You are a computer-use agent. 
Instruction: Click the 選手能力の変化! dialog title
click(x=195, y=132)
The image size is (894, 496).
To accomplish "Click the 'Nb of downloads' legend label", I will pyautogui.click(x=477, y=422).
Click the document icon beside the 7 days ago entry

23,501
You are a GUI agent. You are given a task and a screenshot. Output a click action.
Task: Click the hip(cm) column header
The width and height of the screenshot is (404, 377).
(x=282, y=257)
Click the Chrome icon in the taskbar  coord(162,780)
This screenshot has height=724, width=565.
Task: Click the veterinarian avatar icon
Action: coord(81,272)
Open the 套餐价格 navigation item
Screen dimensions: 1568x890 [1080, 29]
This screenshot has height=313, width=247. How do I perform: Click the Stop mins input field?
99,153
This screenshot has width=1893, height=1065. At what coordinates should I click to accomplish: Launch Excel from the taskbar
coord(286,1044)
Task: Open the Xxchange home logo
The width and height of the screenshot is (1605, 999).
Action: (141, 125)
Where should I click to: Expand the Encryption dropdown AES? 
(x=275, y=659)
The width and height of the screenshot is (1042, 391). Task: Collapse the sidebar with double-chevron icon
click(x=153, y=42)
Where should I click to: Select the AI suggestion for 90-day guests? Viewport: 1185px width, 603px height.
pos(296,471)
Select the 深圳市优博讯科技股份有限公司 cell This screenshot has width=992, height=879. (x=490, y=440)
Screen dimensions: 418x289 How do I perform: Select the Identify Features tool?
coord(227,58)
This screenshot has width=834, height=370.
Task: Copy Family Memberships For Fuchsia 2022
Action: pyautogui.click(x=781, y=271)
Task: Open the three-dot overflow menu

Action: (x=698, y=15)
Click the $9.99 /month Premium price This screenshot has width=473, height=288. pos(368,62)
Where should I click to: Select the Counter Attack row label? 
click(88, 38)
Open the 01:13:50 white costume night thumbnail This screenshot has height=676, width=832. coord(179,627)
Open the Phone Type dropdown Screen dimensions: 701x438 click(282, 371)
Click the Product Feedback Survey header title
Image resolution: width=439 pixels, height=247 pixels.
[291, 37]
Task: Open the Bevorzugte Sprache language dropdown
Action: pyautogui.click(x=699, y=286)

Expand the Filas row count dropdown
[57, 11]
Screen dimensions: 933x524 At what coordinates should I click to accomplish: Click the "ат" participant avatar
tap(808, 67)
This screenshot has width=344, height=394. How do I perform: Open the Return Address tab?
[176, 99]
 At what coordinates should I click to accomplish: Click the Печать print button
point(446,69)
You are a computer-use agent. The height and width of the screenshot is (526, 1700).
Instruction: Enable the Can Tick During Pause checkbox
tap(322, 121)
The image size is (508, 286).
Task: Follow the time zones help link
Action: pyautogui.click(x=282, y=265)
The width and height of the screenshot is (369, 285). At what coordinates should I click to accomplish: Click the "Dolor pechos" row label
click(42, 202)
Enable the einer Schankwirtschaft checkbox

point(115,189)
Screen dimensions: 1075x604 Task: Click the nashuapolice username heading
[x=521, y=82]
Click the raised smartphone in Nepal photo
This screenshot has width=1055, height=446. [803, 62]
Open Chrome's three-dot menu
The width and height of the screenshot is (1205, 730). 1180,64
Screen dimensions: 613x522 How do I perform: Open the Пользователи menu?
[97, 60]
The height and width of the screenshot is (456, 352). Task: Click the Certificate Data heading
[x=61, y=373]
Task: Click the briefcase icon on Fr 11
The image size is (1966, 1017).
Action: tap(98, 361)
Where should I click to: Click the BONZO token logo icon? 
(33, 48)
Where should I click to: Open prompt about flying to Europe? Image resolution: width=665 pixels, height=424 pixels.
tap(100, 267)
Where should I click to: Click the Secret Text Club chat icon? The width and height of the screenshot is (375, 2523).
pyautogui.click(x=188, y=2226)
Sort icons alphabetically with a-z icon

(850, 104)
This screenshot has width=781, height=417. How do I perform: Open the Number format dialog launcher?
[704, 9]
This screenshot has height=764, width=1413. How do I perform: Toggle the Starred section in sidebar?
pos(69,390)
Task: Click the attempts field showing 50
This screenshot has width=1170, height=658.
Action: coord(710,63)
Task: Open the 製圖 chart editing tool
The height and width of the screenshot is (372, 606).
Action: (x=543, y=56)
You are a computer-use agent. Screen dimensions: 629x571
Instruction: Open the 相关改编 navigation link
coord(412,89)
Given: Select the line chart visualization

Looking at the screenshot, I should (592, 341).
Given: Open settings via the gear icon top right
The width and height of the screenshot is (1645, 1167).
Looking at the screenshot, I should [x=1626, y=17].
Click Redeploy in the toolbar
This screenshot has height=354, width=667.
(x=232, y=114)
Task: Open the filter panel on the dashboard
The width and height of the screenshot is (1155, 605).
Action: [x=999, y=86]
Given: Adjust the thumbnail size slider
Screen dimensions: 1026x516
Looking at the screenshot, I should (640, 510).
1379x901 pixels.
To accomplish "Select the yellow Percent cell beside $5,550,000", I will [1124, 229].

⁂

Rewrite all of the material above with every "Where should I click to" changed to "Where do I click to", keeping everything else the same.

You are a computer-use agent. 
Instruction: Click the 選手能力の変化! dialog title
click(x=195, y=132)
The image size is (894, 496).
To accomplish "Click the 'Nb of downloads' legend label", I will pyautogui.click(x=477, y=422).
Click the document icon beside the 7 days ago entry

23,501
You are a GUI agent. You are given a task and a screenshot. Output a click action.
Task: Click the hip(cm) column header
The width and height of the screenshot is (404, 377).
(x=282, y=257)
Click the Chrome icon in the taskbar  coord(162,780)
This screenshot has height=724, width=565.
Task: Click the veterinarian avatar icon
Action: coord(81,272)
Open the 套餐价格 navigation item
Screen dimensions: 1568x890 [1080, 29]
This screenshot has height=313, width=247. How do I perform: Click the Stop mins input field?
99,153
This screenshot has width=1893, height=1065. At what coordinates should I click to accomplish: Launch Excel from the taskbar
coord(286,1044)
Task: Open the Xxchange home logo
The width and height of the screenshot is (1605, 999).
Action: (141, 125)
Where do I click to: Expand the Encryption dropdown AES? 
(x=275, y=659)
The width and height of the screenshot is (1042, 391). Task: Collapse the sidebar with double-chevron icon
click(x=153, y=42)
Where do I click to: Select the AI suggestion for 90-day guests? Viewport: 1185px width, 603px height.
pos(296,471)
Select the 深圳市优博讯科技股份有限公司 cell This screenshot has width=992, height=879. (x=490, y=440)
Screen dimensions: 418x289 How do I perform: Select the Identify Features tool?
coord(227,58)
This screenshot has width=834, height=370.
Task: Copy Family Memberships For Fuchsia 2022
Action: pyautogui.click(x=781, y=271)
Task: Open the three-dot overflow menu

Action: (x=698, y=15)
Click the $9.99 /month Premium price This screenshot has width=473, height=288. pos(368,62)
Where do I click to: Select the Counter Attack row label? 
click(88, 38)
Open the 01:13:50 white costume night thumbnail This screenshot has height=676, width=832. coord(179,627)
Open the Phone Type dropdown Screen dimensions: 701x438 click(282, 371)
Click the Product Feedback Survey header title
Image resolution: width=439 pixels, height=247 pixels.
[291, 37]
Task: Open the Bevorzugte Sprache language dropdown
Action: pyautogui.click(x=699, y=286)

Expand the Filas row count dropdown
[57, 11]
Screen dimensions: 933x524 At what coordinates should I click to accomplish: Click the "ат" participant avatar
tap(808, 67)
This screenshot has width=344, height=394. How do I perform: Open the Return Address tab?
[176, 99]
 At what coordinates should I click to accomplish: Click the Печать print button
point(446,69)
You are a computer-use agent. The height and width of the screenshot is (526, 1700).
Instruction: Enable the Can Tick During Pause checkbox
tap(322, 121)
The image size is (508, 286).
Task: Follow the time zones help link
Action: pyautogui.click(x=282, y=265)
The width and height of the screenshot is (369, 285). At what coordinates should I click to accomplish: Click the "Dolor pechos" row label
click(42, 202)
Enable the einer Schankwirtschaft checkbox

point(115,189)
Screen dimensions: 1075x604 Task: Click the nashuapolice username heading
[x=521, y=82]
Click the raised smartphone in Nepal photo
This screenshot has width=1055, height=446. [803, 62]
Open Chrome's three-dot menu
The width and height of the screenshot is (1205, 730). 1180,64
Screen dimensions: 613x522 How do I perform: Open the Пользователи menu?
[97, 60]
The height and width of the screenshot is (456, 352). Task: Click the Certificate Data heading
[x=61, y=373]
Task: Click the briefcase icon on Fr 11
The image size is (1966, 1017).
Action: tap(98, 361)
Where do I click to: Click the BONZO token logo icon? 
(33, 48)
Where do I click to: Open prompt about flying to Europe? Image resolution: width=665 pixels, height=424 pixels.
tap(100, 267)
Where do I click to: Click the Secret Text Club chat icon? The width and height of the screenshot is (375, 2523).
pyautogui.click(x=188, y=2226)
Sort icons alphabetically with a-z icon

(850, 104)
This screenshot has width=781, height=417. How do I perform: Open the Number format dialog launcher?
[704, 9]
This screenshot has height=764, width=1413. How do I perform: Toggle the Starred section in sidebar?
pos(69,390)
Task: Click the attempts field showing 50
This screenshot has width=1170, height=658.
Action: coord(710,63)
Task: Open the 製圖 chart editing tool
The height and width of the screenshot is (372, 606).
Action: (x=543, y=56)
You are a computer-use agent. Screen dimensions: 629x571
Instruction: Open the 相关改编 navigation link
coord(412,89)
Given: Select the line chart visualization

Looking at the screenshot, I should (592, 341).
Given: Open settings via the gear icon top right
The width and height of the screenshot is (1645, 1167).
Looking at the screenshot, I should [x=1626, y=17].
Click Redeploy in the toolbar
This screenshot has height=354, width=667.
(x=232, y=114)
Task: Open the filter panel on the dashboard
The width and height of the screenshot is (1155, 605).
Action: [x=999, y=86]
Given: Adjust the thumbnail size slider
Screen dimensions: 1026x516
Looking at the screenshot, I should (640, 510).
1379x901 pixels.
To accomplish "Select the yellow Percent cell beside $5,550,000", I will [1124, 229].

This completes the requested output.